Does not download the collection’s items’ assets – use download_item_collection() to download multiple items.

Parameters:
  • collection – A pystac collection

  • directory – The destination directory

  • file_name – The name of the collection file to save. If not provided, will not be saved.

  • config – The download configuration

  • messages – An optional queue to use for progress reporting

  • clients – Pre-configured clients to use for access

  • keep_non_downloaded – Keep all assets on the item, even if they’re not downloaded.

Returns:

The collection, with updated asset hrefs

Return type:

Collection

Raises:

CantIncludeAndExclude – Raised if both include and exclude are not None.
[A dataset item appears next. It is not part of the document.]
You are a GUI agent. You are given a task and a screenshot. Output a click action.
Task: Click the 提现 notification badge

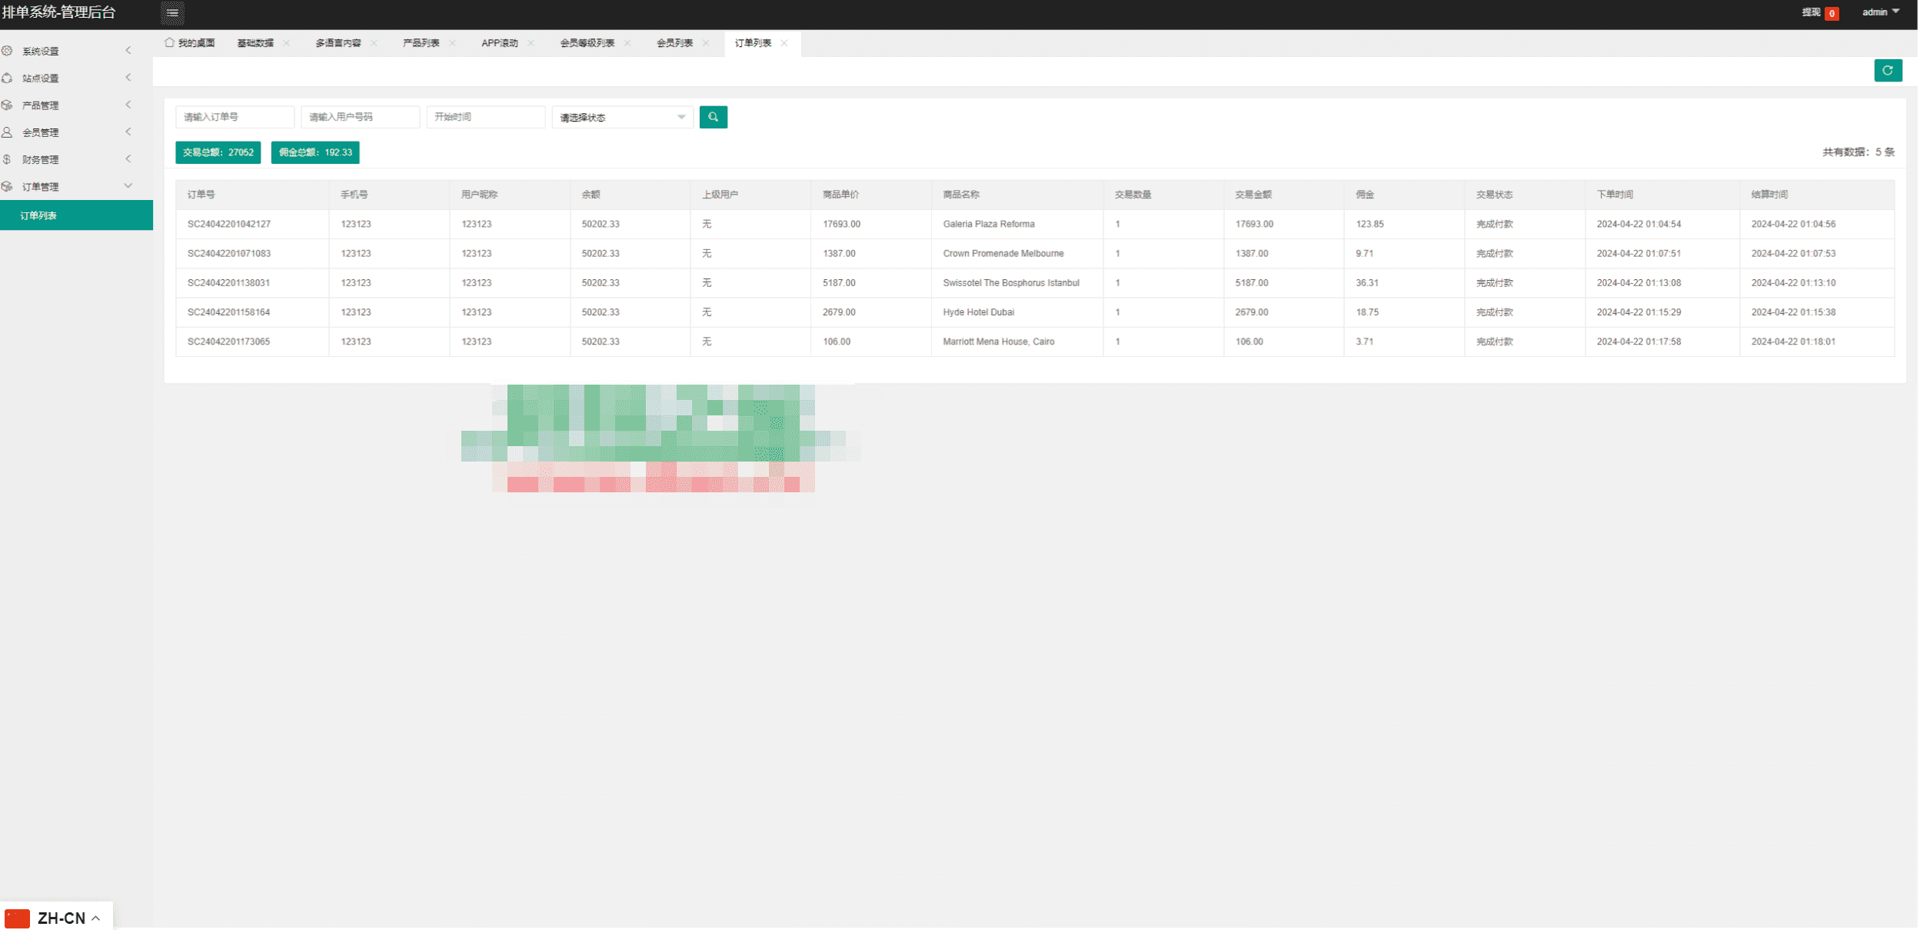point(1832,13)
stac_asset.blocking.download_item(item: Item, directory: PathLike[Any] | str, file_name: str | None = None, infer_file_name: bool = True, config: Config | None = None, messages: Queue[Message] | None = None, clients: List[Client] | None = None, keep_non_downloaded: bool = False) Item#

Downloads an item to the local filesystem, synchronously.

Parameters:
  • item – The pystac.Item.

  • directory – The output directory that will hold the items and assets.

  • file_name – The name of the item file to save. If not provided, will not be saved.

  • infer_file_name – If file_name is None, infer the file name from the item’s id. This argument is unused if file_name is not None.

  • config – The download configuration

  • messages – An optional queue to use for progress reporting

  • clients – Pre-configured clients to use for access

  • keep_non_downloaded – Keep all assets on the item, even if they’re not downloaded.

Returns:

The ~pystac.Item, with the updated asset hrefs and self href.

Return type:

Item

Raises:

ValueError – Raised if the item doesn’t have any assets.

stac_asset.blocking.download_item_collection(item_collection: ItemCollection, directory: PathLike[Any] | str, file_name: str | None = 'item-collection.json', config: Config | None = None, messages: Queue[Message] | None = None, clients: List[Client] | None = None, keep_non_downloaded: bool = False) ItemCollection#

Downloads an item collection to the local filesystem, synchronously.

Parameters:
  • item_collection – The item collection to download

  • directory – The destination directory

  • file_name – The name of the item collection file to save. If not provided, will not be saved.

  • config – The download configuration

  • messages – An optional queue to use for progress reporting

  • clients – Pre-configured clients to use for access

  • keep_non_downloaded – Keep all assets on the item, even if they’re not downloaded.

Returns:

The item collection, with updated asset hrefs

Return type:

ItemCollection

Raises:

CantIncludeAndExclude – Raised if both include and exclude are not None.

stac_asset.blocking.read_href(href: str, config: Config | None = None, clients: List[Client] | None = None) bytes#

Reads an href and returns its bytes.

Parameters:
  • href – The href to read

  • config – The download configuration to use

  • clients – Any pre-configured clients to use

Returns:

The bytes from the href

Return type:

bytes

stac_asset.validate#

stac_asset.validate.content_type(actual: str, expected: str) None#

Validates that the actual content type matches the expected.

This is normally a simple string comparison, but has some extra rules:

  • COGs are allowed in place of TIFFs, and vice versa

  • Responses with binary/octet-stream and application/octet-stream are always allowed

Parameters:
  • actual – The actual content type

  • expected – The expected content type

Raises:

ContentTypeError – Raised if the actual doesn’t match the expected.